症例は64歳,女性.パーキンソン病で通院中であり,レボドパ・カルビドパ,イストラデフィリン,モサプリド,オメプラゾール,メコバラミン,ガバペンチン,ブロチゾラム,ワクシニアウイルス接種家兎炎症皮膚抽出液を服用中.一年前の大腸内視鏡検査で大腸腺腫に対して内視鏡的切除を実施したほか,上行結腸に孤発性の粘膜下腫瘍を指摘された.今回,大腸内視鏡検査の再検を行った.
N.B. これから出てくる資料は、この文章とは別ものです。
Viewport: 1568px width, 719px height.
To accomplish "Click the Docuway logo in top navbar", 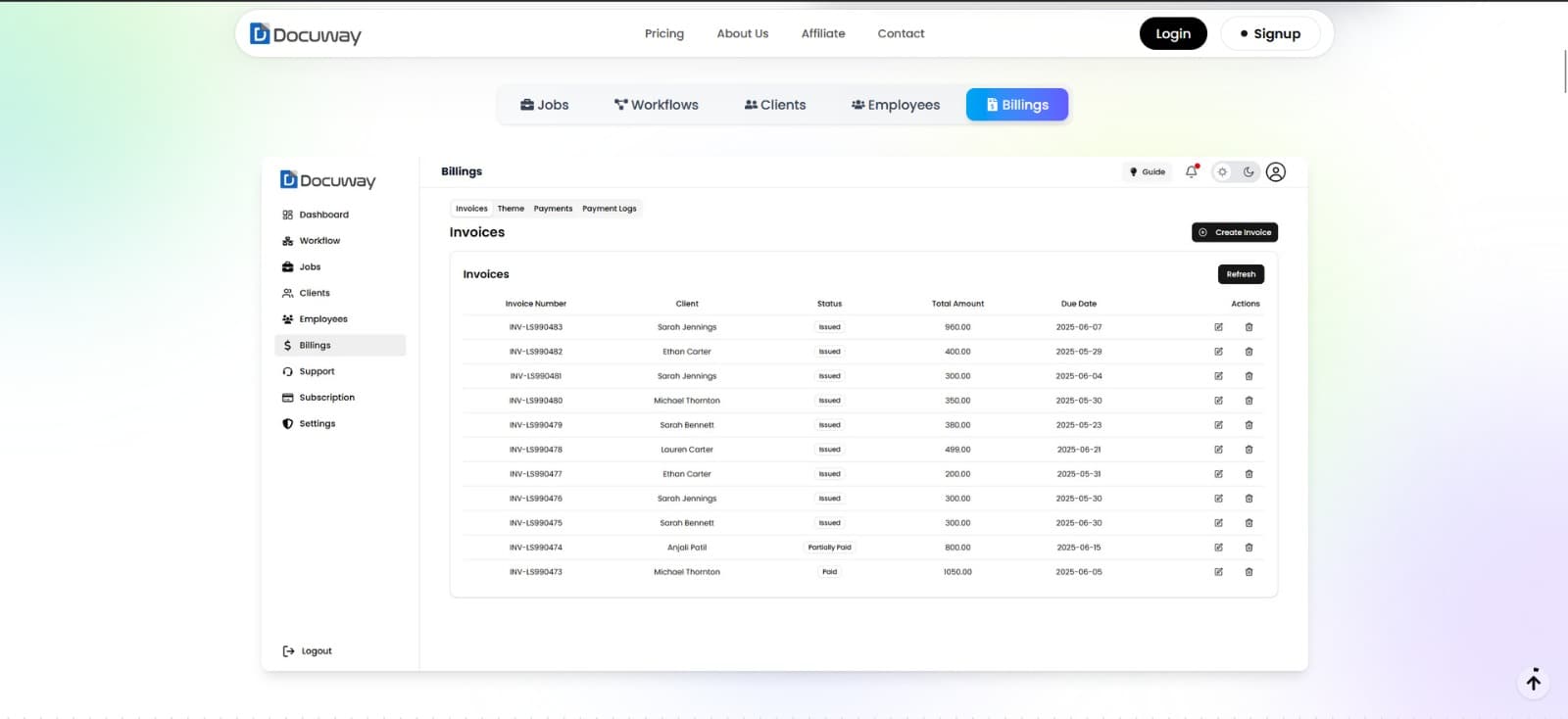I will click(x=306, y=34).
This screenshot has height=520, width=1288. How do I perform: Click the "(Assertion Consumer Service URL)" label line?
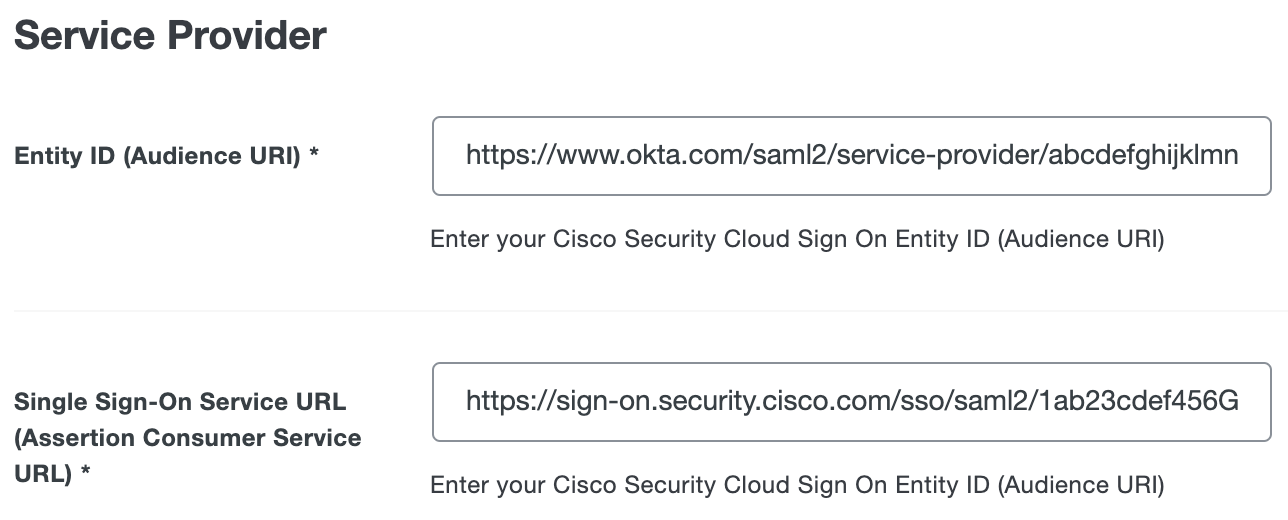(x=188, y=438)
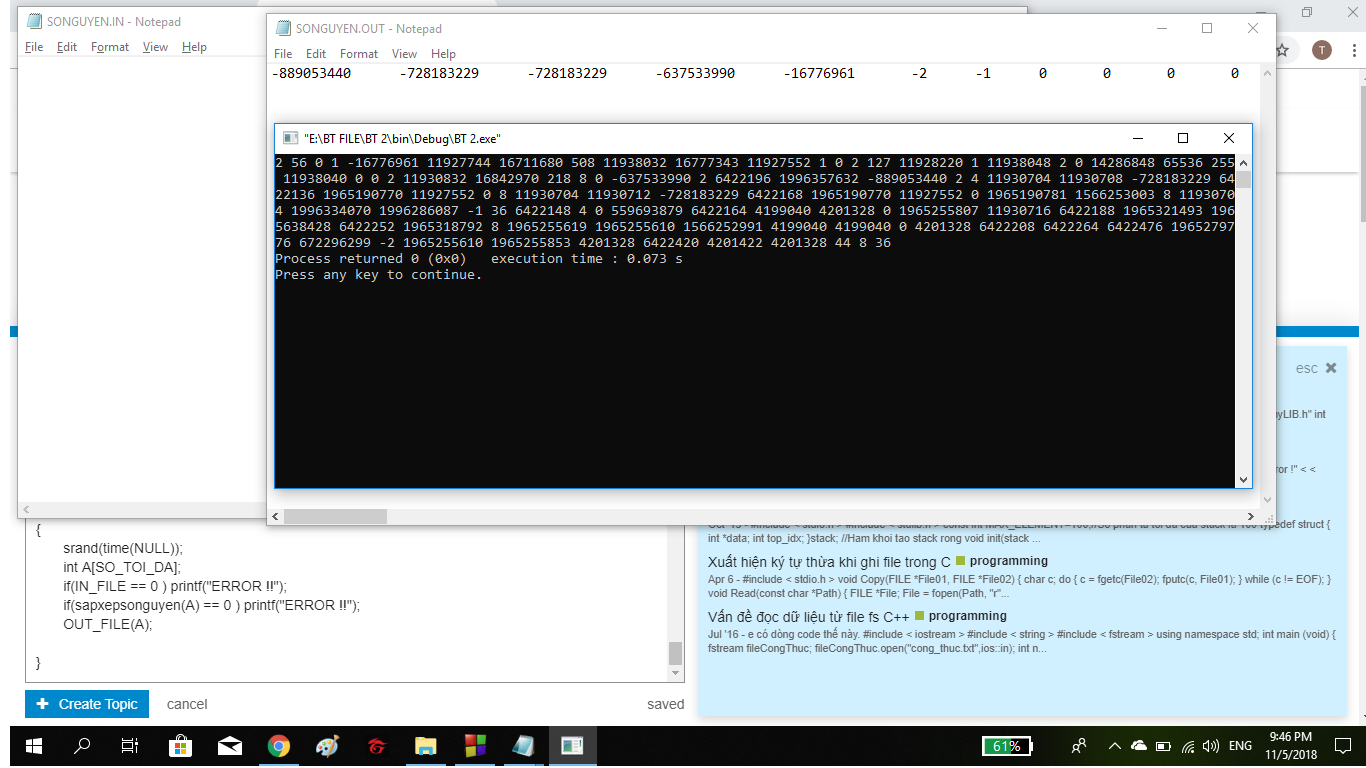Click the taskbar volume speaker icon
Image resolution: width=1366 pixels, height=768 pixels.
click(x=1211, y=746)
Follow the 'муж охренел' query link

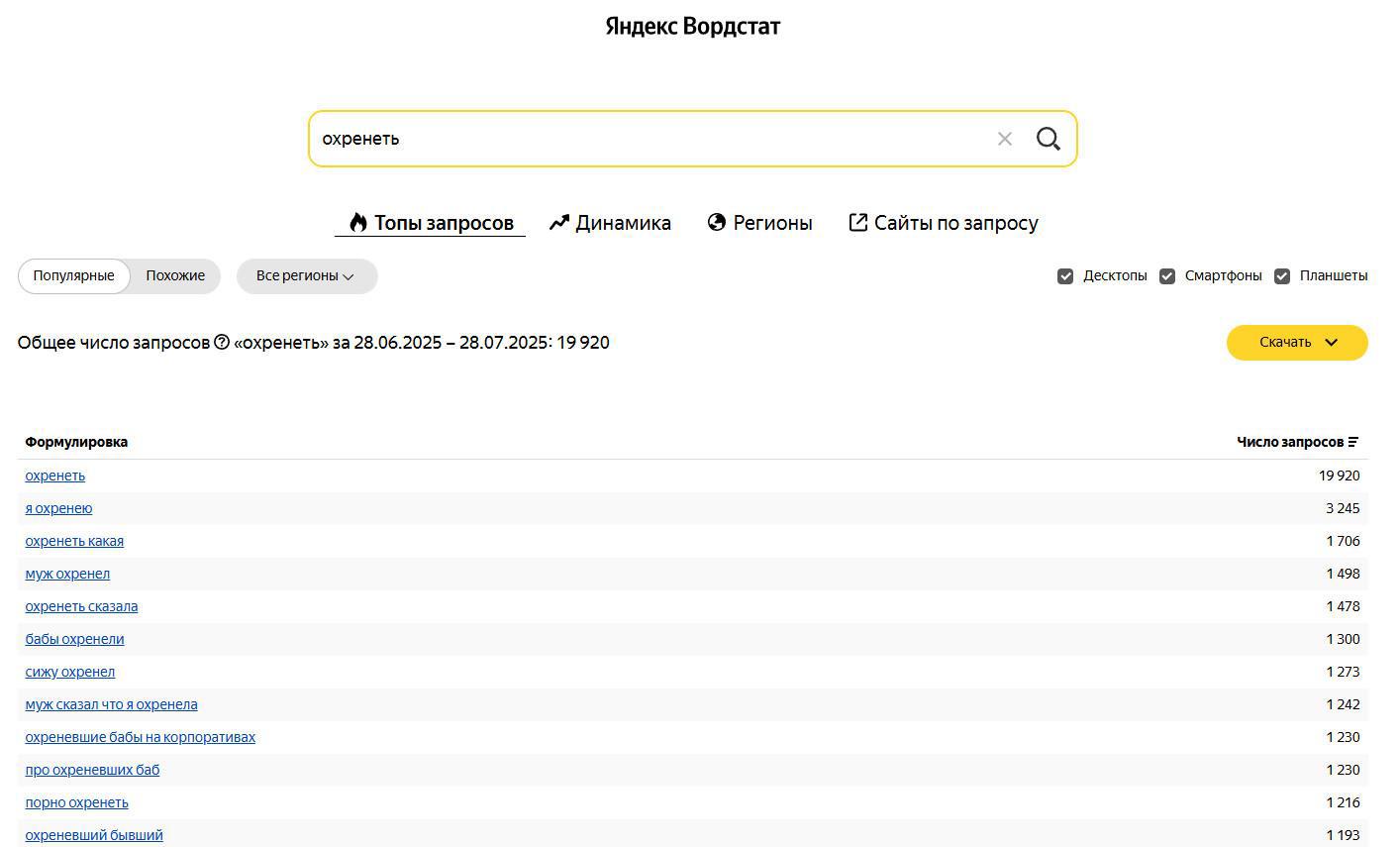pos(67,574)
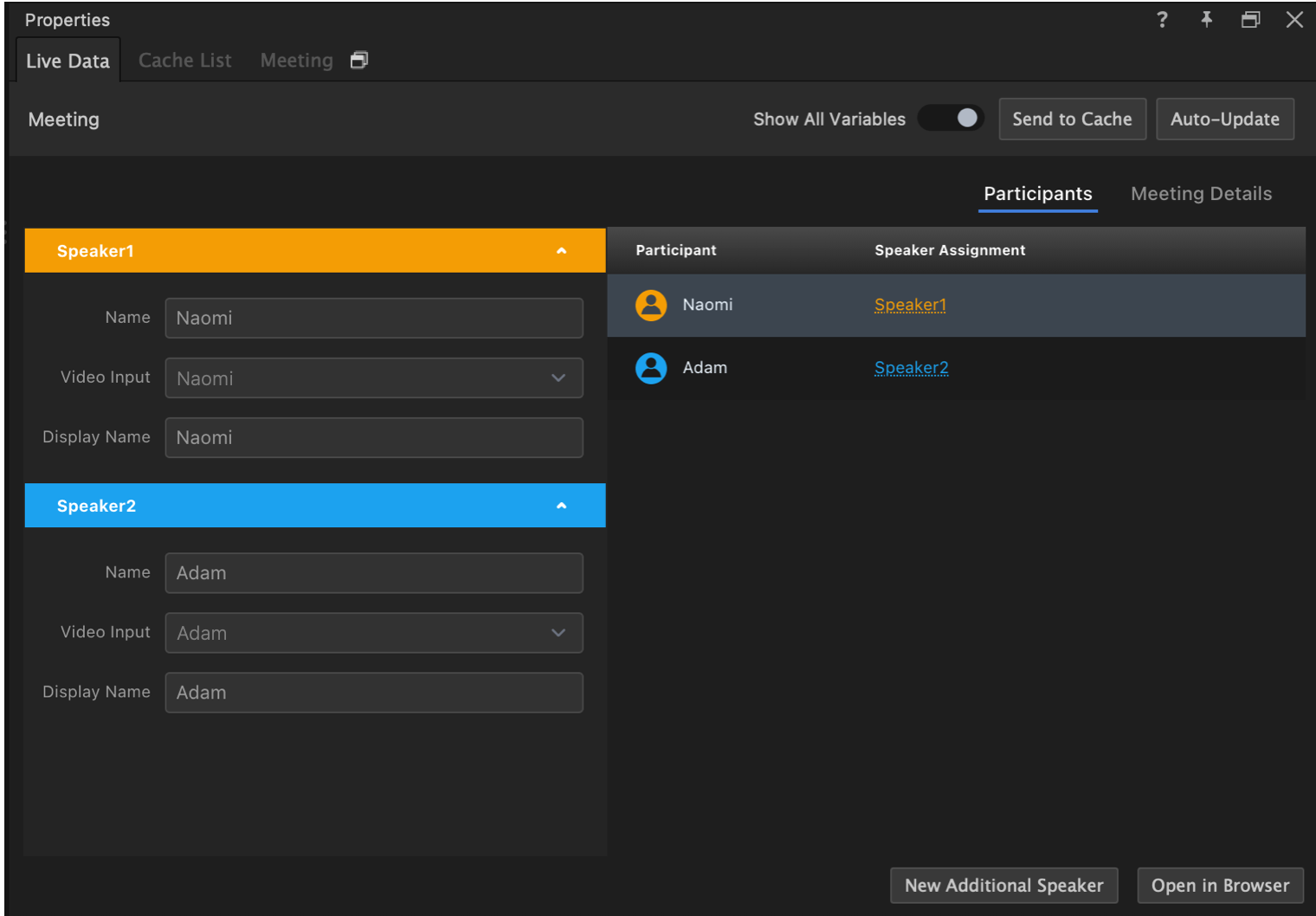Click Naomi's participant avatar

[x=651, y=305]
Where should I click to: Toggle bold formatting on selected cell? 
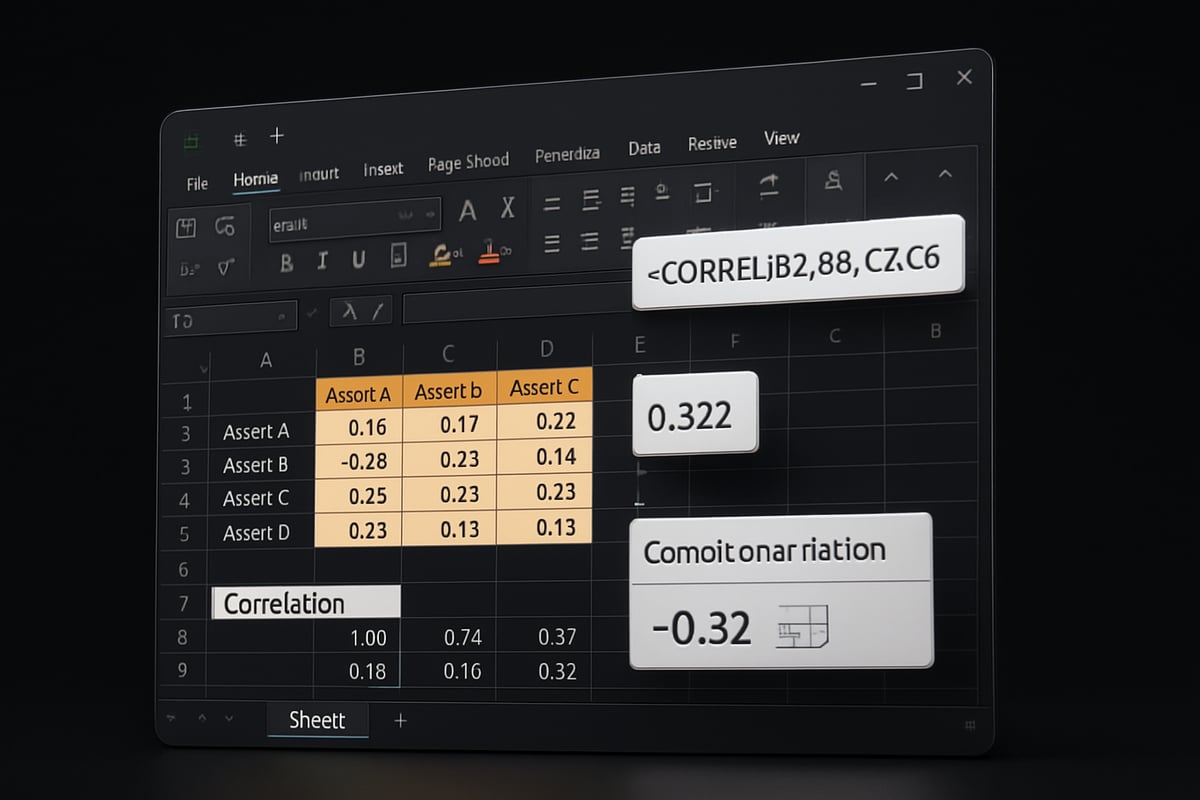click(287, 258)
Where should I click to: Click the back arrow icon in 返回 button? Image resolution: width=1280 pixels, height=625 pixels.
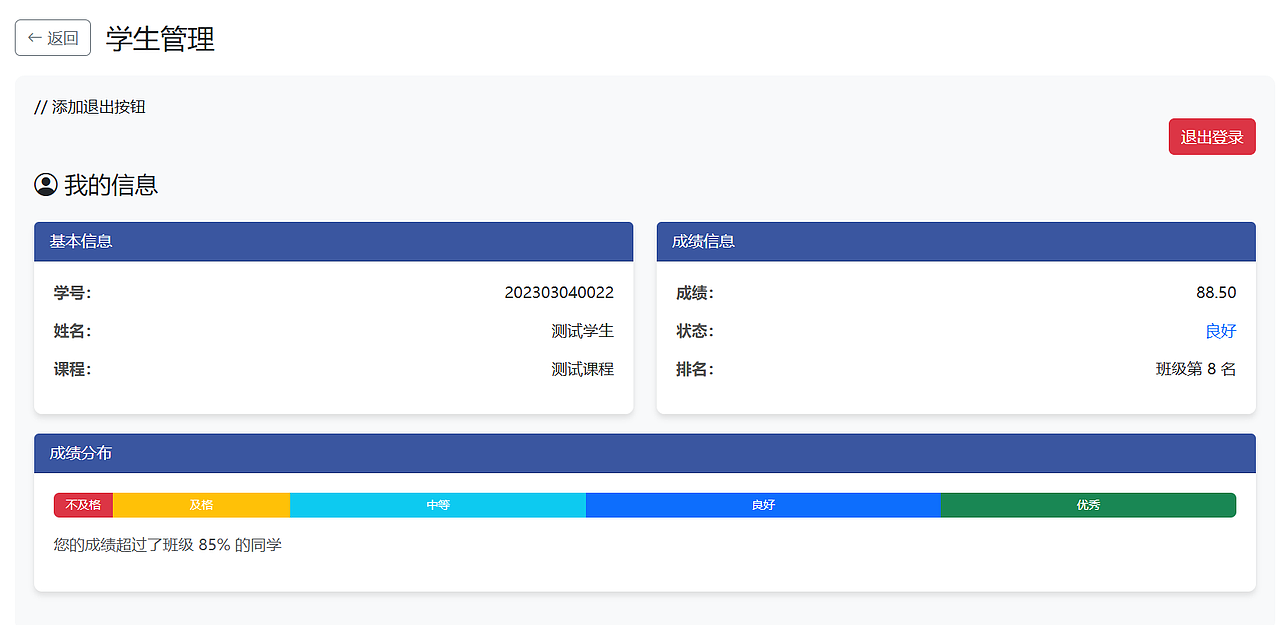33,37
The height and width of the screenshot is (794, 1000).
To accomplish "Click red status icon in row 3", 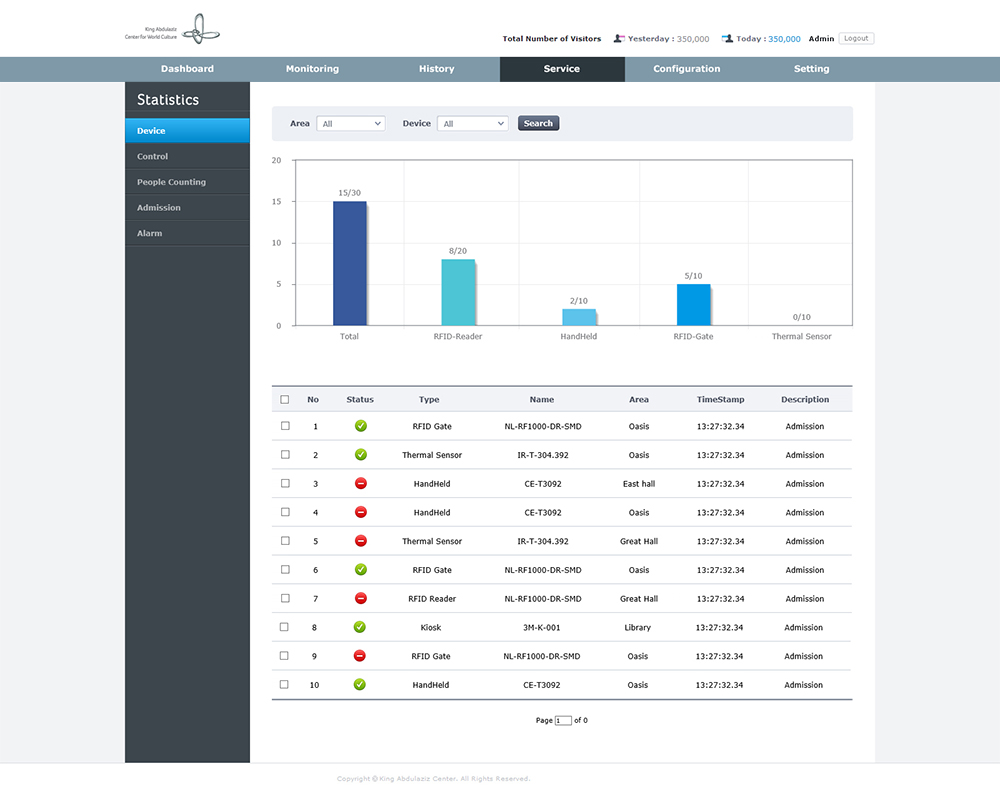I will (x=360, y=484).
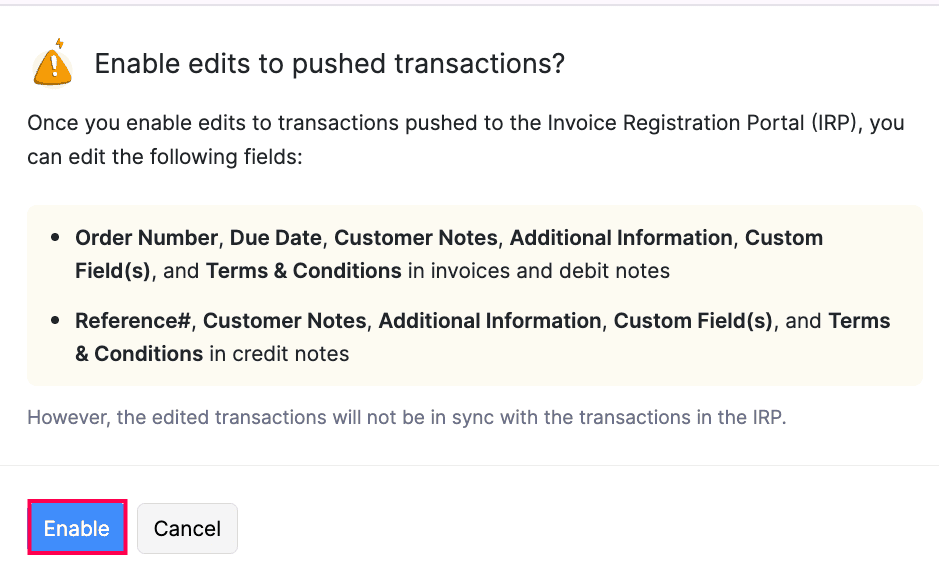Click the bold "Order Number" text
This screenshot has width=939, height=585.
click(x=146, y=238)
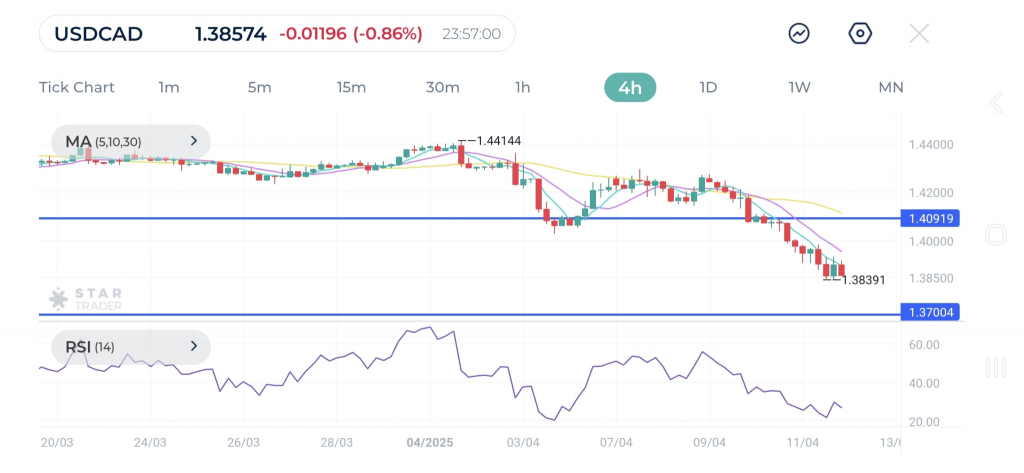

上行結腸の粘膜下腫瘍は,一年前には孤発性であったが,今回は複数の腫瘤となっていた(ビデオクリップ1).質的診断のため,超音波内視鏡検査を行ったところ,粘膜下層に無エコー域を認め,その左側には多重反射と,音響陰影(acoustic shadow)を伴う高エコースポットがみられ,腸管嚢胞様気腫症を疑った(Figure 1).生検鉗子(Radial Jaw,Boston Scientific社製)を用いて水浸下でボーリング生検を行うと,生検部位から気泡の流出が確認でき(Figure 2),腸管嚢胞様気腫症と確定診断した.

ビデオクリップ1

腸管嚢胞様気腫症はCT検査での腸管壁内の類円形透亮像,注腸透視での類円形隆起病変や腸管外縁の無構造ガス像などに基づいて診断される 1.病理組織学的には粘膜下または漿膜下に嚢胞様気腫を認めるが,内視鏡生検では組織採取量が不十分となる可能性が高いと考えられる.本症例では,超音波内視鏡検査により粘膜下層に無エコー域と,多重反射および音響陰影を伴う高エコースポットを認めたため,水浸下で生検を行うことにより気腫の流出を確認し,内視鏡検査中に簡便に確定診断し得た症例であった.

 

本論文内容に関連する著者の利益相反:なし

電子動画

ビデオクリップ1 大腸内視鏡検査.

上行結腸の粘膜下腫瘍は数が増加しており,質的診断のため超音波内視鏡検査およびボーリング生検を実施した.

Figure 1 超音波内視鏡検査.

粘膜下層に無エコー域を認め,その左側には多重反射と,音響陰影を伴う高エコースポットがみられ,腸管嚢胞様気腫症を疑った.

Figure 2 水浸下でのボーリング生検.

水浸下でボーリング生検(Radial Jaw,Boston Scientific社製)を行い,生検部位から気泡の流出を確認し,腸管嚢胞様気腫症と確定診断した.